On Jan 3, 2012, at 1:52 PM, Wally McClure wrote:
> I've been working on this simple use of the Progress Dialog.  I have 
> everything working, and then it hit me that I am not using RunOnUIThread.

In your code, you're using ProgressDialog in two places: the button.Click event 
registration, and in ProgressProcess().

The button.Click event registration is fine, as the Click event will be raised 
on the main (UI) thread, so RunOnUiThread() isn't necessary.

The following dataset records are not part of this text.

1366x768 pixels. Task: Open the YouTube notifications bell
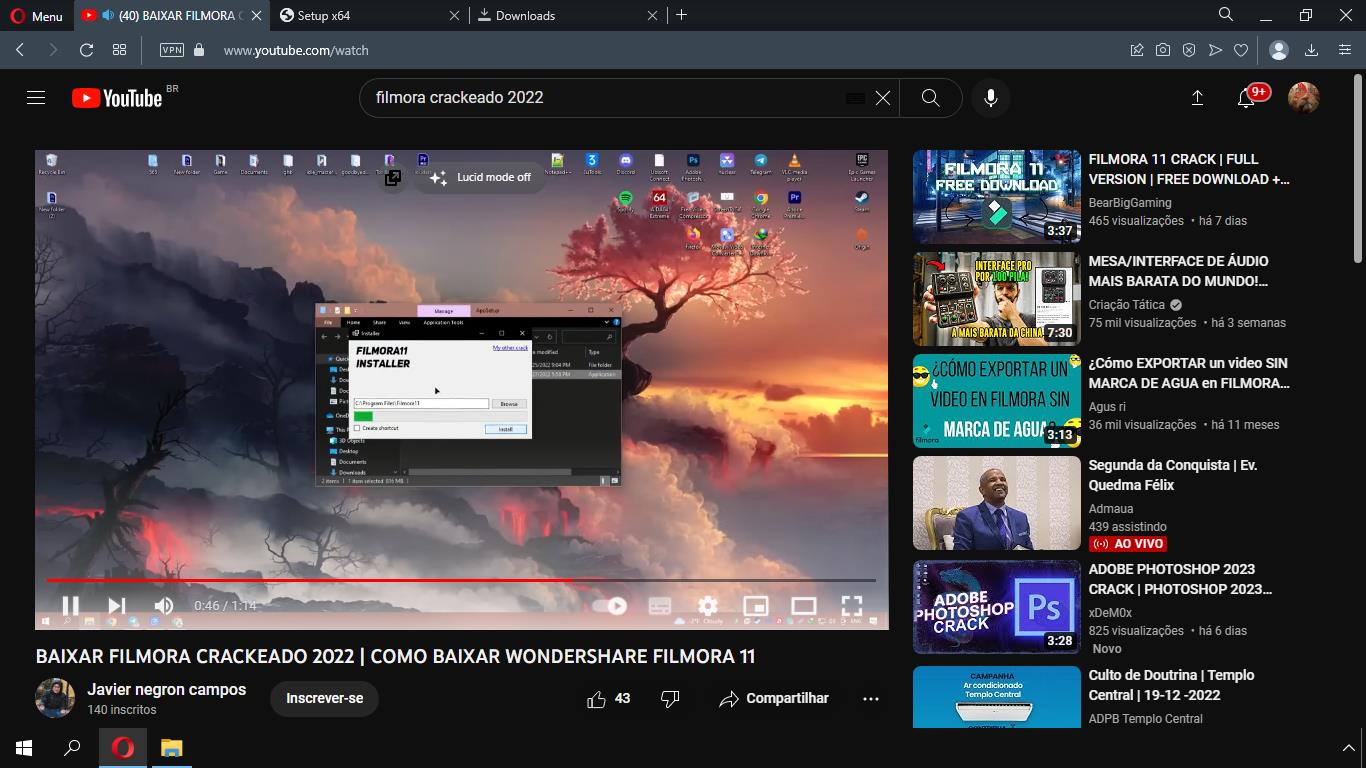[x=1246, y=98]
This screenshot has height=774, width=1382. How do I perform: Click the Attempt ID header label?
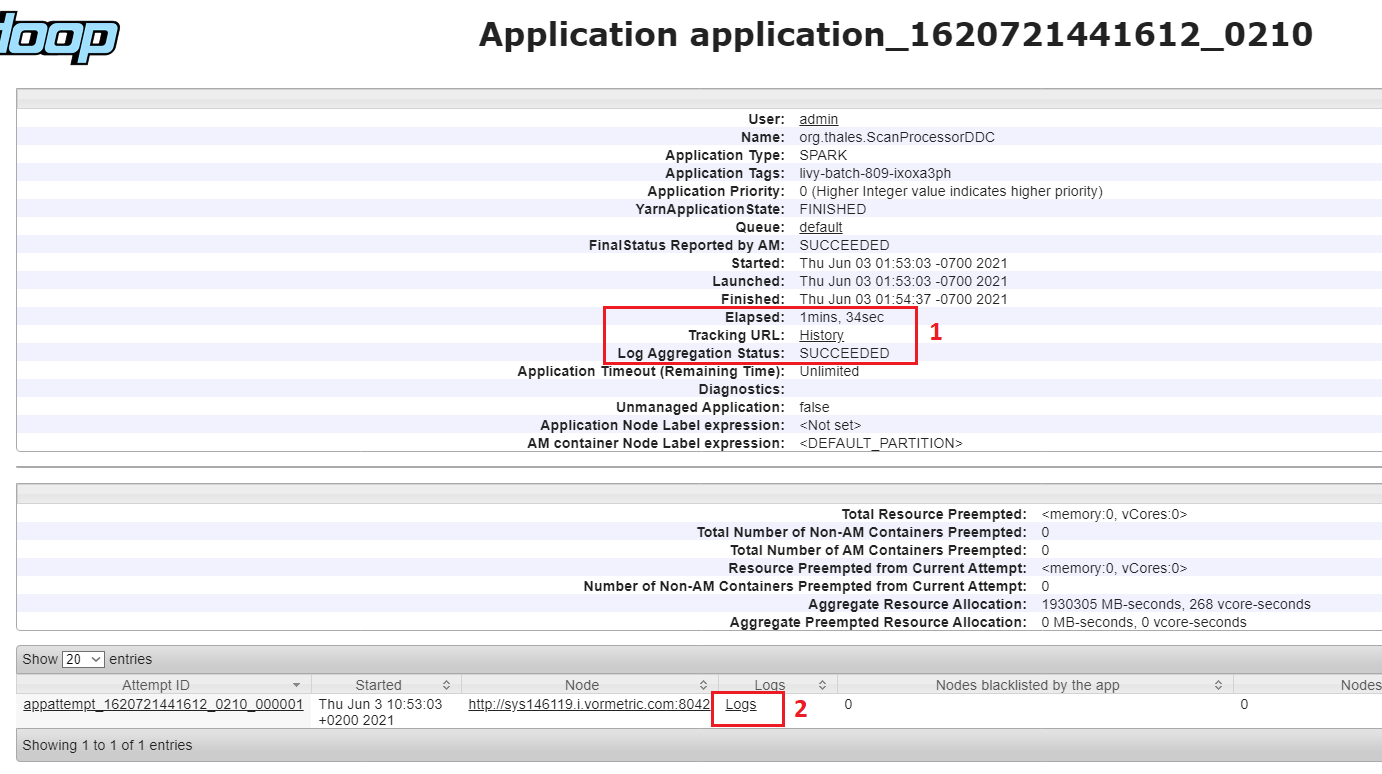coord(155,685)
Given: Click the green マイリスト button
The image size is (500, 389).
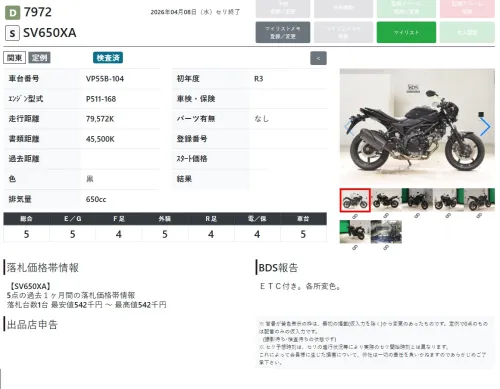Looking at the screenshot, I should pos(406,32).
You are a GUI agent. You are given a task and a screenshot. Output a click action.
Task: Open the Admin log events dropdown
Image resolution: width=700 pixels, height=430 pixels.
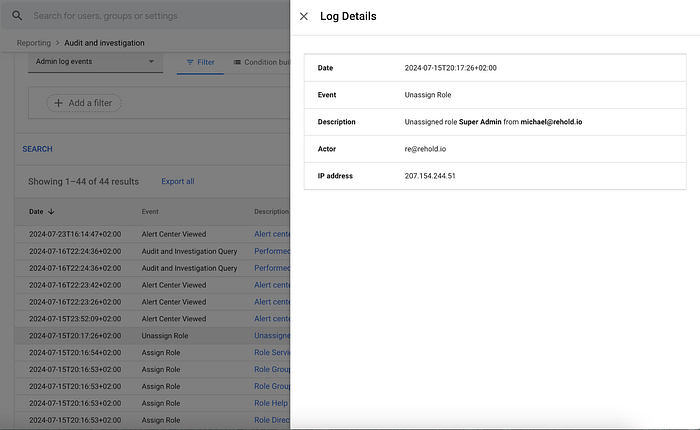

ProgressProcess() is run from the ThreadPool, and thus does require 
RunOnUiThread(), which you're using except in `while (progressDialog.Progress < 
100)`. This is bad, as ProgressDialog.Progress isn't thread safe. You've just 
been lucky using it across threads. (Yet more proof that the current threading 
model is broken, as "just happens to work" is code for "will break in the 
unknowable future when you least want it to.")

See the Java example at: 
http://developer.android.com/reference/android/widget/ProgressBar.html

They get around this by "duplicating" the current progress value in a local 
field (`mProgressStatus`), and referencing that in the loop. Your 
ProgressProcess() should thus be:

        int progress;

        private void ProgressProcess(object state)
        {
                while (progress < 100)
                {
                        ++progress;
                        RunOnUiThread(delegate{
                                        progressDialog.IncrementProgressBy(1);
                        });
                        System.Threading.Thread.Sleep(50);
                }
                RunOnUiThread(delegate {
                                progressDialog.Dismiss();
                });
        }

This way, all access to `progressDialog` is done on the UI thread.